##### GIVEN DATA

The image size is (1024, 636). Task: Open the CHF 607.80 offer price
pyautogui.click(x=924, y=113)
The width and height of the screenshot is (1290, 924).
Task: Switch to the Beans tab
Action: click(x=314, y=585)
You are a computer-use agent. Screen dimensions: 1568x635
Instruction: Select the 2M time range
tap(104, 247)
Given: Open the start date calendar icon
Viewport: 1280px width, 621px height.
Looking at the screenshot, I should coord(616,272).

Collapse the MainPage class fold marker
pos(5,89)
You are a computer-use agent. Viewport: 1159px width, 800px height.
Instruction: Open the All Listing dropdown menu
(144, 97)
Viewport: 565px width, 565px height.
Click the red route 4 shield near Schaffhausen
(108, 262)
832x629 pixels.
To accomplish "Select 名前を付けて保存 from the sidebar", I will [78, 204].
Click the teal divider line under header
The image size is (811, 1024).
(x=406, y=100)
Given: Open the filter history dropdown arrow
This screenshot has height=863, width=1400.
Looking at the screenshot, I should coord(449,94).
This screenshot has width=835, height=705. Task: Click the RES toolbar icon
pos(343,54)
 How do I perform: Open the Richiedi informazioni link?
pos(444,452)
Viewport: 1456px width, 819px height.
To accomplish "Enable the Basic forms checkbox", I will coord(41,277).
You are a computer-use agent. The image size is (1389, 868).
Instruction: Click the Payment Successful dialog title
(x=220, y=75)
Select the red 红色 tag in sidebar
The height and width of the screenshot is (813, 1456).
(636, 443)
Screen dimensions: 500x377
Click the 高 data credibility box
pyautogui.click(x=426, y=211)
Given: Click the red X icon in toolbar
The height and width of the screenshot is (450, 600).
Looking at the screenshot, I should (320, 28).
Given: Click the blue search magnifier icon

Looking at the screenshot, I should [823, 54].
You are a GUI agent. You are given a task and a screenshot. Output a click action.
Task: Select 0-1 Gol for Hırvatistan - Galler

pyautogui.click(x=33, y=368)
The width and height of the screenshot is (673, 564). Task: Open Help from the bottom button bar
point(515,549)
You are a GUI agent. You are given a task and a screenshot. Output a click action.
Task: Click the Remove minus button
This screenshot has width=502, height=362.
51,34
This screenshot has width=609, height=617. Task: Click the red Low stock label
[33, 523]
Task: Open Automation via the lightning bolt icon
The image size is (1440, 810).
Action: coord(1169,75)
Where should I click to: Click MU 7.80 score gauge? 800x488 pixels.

##########

§ TASK BRIEF: This task calls for every entry above to be transcribed exactly.

§ TASK RESULT:
The image size is (1024, 636). Task: Open the CHF 607.80 offer price
pyautogui.click(x=924, y=113)
The width and height of the screenshot is (1290, 924).
Task: Switch to the Beans tab
Action: click(x=314, y=585)
You are a computer-use agent. Screen dimensions: 1568x635
Instruction: Select the 2M time range
tap(104, 247)
Given: Open the start date calendar icon
Viewport: 1280px width, 621px height.
Looking at the screenshot, I should coord(616,272).

Collapse the MainPage class fold marker
pos(5,89)
You are a computer-use agent. Viewport: 1159px width, 800px height.
Instruction: Open the All Listing dropdown menu
(144, 97)
Viewport: 565px width, 565px height.
Click the red route 4 shield near Schaffhausen
(108, 262)
832x629 pixels.
To accomplish "Select 名前を付けて保存 from the sidebar", I will [78, 204].
Click the teal divider line under header
The image size is (811, 1024).
(x=406, y=100)
Given: Open the filter history dropdown arrow
This screenshot has height=863, width=1400.
Looking at the screenshot, I should coord(449,94).
This screenshot has width=835, height=705. Task: Click the RES toolbar icon
pos(343,54)
 How do I perform: Open the Richiedi informazioni link?
pos(444,452)
Viewport: 1456px width, 819px height.
To accomplish "Enable the Basic forms checkbox", I will coord(41,277).
You are a computer-use agent. The image size is (1389, 868).
Instruction: Click the Payment Successful dialog title
(x=220, y=75)
Select the red 红色 tag in sidebar
The height and width of the screenshot is (813, 1456).
(636, 443)
Screen dimensions: 500x377
Click the 高 data credibility box
pyautogui.click(x=426, y=211)
Given: Click the red X icon in toolbar
The height and width of the screenshot is (450, 600).
Looking at the screenshot, I should (320, 28).
Given: Click the blue search magnifier icon

Looking at the screenshot, I should [823, 54].
You are a GUI agent. You are given a task and a screenshot. Output a click action.
Task: Select 0-1 Gol for Hırvatistan - Galler

pyautogui.click(x=33, y=368)
The width and height of the screenshot is (673, 564). Task: Open Help from the bottom button bar
point(515,549)
You are a GUI agent. You are given a task and a screenshot. Output a click action.
Task: Click the Remove minus button
This screenshot has width=502, height=362.
51,34
This screenshot has width=609, height=617. Task: Click the red Low stock label
[33, 523]
Task: Open Automation via the lightning bolt icon
The image size is (1440, 810).
Action: coord(1169,75)
Where should I click to: Click MU 7.80 score gauge? 800x488 pixels.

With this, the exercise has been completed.